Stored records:
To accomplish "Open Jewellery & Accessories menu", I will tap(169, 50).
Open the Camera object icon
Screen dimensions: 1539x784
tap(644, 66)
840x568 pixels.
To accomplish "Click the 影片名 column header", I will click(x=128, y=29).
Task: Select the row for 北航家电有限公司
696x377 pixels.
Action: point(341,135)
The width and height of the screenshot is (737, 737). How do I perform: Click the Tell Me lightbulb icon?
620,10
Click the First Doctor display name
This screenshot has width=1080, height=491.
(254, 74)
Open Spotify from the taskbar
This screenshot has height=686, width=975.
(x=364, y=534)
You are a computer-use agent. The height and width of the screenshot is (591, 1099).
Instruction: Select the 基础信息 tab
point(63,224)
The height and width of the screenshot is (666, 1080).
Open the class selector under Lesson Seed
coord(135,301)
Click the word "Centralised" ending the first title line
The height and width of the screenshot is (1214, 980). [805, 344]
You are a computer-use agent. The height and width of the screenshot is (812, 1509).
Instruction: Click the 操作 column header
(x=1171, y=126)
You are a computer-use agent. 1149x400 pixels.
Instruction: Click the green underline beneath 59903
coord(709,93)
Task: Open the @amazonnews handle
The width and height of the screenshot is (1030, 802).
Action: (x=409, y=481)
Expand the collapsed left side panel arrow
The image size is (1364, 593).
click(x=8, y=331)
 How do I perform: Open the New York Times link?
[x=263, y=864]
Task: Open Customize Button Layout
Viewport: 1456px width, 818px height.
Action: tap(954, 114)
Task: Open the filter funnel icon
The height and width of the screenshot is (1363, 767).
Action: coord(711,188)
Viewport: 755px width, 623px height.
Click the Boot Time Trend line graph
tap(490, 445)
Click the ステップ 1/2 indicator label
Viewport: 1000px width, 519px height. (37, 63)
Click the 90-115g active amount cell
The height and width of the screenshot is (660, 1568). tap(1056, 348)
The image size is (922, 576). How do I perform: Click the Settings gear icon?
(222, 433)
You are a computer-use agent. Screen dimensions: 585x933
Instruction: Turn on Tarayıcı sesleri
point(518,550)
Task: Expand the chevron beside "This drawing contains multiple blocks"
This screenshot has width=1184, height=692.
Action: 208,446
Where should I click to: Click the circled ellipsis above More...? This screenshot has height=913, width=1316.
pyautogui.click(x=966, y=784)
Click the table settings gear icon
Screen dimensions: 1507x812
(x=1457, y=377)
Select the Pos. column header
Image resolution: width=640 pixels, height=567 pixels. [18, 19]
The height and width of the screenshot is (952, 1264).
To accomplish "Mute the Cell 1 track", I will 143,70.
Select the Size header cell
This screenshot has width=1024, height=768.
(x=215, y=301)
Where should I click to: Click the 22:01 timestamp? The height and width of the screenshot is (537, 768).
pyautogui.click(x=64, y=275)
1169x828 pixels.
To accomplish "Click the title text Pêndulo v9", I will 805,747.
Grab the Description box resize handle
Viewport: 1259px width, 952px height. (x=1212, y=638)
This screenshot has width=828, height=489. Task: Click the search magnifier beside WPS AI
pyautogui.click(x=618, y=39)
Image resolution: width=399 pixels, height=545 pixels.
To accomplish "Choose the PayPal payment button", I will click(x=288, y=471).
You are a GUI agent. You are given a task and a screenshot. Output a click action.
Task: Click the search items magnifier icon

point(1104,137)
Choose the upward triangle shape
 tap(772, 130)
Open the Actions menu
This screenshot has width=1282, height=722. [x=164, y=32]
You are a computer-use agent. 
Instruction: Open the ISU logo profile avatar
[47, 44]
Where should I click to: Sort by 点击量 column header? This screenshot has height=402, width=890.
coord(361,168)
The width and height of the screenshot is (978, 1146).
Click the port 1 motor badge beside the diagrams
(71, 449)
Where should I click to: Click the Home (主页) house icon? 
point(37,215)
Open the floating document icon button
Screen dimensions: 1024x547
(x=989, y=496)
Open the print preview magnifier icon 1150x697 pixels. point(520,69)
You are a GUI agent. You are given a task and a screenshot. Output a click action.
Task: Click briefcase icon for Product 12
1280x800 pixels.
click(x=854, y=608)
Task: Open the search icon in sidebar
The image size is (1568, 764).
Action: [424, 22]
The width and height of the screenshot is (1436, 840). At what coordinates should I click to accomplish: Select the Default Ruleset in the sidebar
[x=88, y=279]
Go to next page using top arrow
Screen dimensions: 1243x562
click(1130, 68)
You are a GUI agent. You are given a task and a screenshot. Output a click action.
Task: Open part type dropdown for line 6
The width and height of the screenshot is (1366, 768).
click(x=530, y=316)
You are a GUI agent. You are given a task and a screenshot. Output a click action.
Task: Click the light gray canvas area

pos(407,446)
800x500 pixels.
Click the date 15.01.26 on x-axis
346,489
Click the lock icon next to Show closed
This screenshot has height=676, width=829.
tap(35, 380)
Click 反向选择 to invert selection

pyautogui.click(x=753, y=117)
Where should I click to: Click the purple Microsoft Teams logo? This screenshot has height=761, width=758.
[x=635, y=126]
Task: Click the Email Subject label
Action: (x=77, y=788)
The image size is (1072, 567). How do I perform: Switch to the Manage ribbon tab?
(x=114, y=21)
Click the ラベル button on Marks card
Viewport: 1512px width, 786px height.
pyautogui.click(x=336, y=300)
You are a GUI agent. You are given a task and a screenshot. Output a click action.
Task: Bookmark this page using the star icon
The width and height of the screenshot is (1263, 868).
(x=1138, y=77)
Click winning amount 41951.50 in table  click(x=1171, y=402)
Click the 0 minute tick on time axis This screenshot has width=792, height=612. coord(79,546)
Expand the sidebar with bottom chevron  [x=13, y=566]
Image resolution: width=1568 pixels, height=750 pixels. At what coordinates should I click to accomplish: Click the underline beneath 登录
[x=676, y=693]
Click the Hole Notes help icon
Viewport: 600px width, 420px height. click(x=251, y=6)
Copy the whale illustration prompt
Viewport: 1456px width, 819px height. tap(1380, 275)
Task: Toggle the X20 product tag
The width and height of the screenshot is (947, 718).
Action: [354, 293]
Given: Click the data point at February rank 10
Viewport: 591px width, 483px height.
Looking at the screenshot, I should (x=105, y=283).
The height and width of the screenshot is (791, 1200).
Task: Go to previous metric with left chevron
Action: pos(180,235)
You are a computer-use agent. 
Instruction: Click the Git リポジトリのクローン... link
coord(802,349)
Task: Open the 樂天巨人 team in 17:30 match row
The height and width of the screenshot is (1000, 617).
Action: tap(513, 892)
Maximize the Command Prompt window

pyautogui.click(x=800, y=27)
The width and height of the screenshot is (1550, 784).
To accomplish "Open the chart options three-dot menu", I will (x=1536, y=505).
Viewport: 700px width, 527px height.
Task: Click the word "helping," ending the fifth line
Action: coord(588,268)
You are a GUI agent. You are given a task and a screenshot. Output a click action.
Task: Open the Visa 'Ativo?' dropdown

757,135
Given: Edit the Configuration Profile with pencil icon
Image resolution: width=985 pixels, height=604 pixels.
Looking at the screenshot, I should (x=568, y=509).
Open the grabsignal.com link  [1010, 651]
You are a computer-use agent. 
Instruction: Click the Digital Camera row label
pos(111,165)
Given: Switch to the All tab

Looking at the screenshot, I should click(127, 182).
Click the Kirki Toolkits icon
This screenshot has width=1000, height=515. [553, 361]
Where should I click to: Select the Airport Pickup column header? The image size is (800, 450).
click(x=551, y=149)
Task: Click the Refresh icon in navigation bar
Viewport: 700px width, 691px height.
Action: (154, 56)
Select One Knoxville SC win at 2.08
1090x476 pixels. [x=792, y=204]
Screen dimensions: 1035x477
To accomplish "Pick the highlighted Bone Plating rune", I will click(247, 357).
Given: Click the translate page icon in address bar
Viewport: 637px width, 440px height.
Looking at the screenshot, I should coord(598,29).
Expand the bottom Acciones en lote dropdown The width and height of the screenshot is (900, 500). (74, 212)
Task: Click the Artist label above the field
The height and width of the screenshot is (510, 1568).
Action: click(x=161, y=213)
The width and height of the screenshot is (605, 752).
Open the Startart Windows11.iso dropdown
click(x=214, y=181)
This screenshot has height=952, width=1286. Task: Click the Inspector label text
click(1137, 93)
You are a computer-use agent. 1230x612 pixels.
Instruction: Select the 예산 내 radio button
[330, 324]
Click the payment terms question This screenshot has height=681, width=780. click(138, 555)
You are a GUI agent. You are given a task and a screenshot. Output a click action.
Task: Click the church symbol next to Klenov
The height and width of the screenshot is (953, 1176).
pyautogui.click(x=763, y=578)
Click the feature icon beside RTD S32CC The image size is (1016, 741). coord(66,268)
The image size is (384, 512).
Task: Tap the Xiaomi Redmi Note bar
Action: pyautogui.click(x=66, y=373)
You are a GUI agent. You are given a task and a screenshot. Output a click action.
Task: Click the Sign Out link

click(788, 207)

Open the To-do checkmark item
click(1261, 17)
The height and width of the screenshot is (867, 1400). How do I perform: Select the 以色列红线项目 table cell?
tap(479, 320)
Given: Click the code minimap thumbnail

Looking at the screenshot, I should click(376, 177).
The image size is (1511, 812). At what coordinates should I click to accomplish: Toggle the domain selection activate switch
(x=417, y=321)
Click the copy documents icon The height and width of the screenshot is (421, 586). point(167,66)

The task
Considering the records above, count the lines where the string "computer" occurs and return that number alone.

Result for this task
8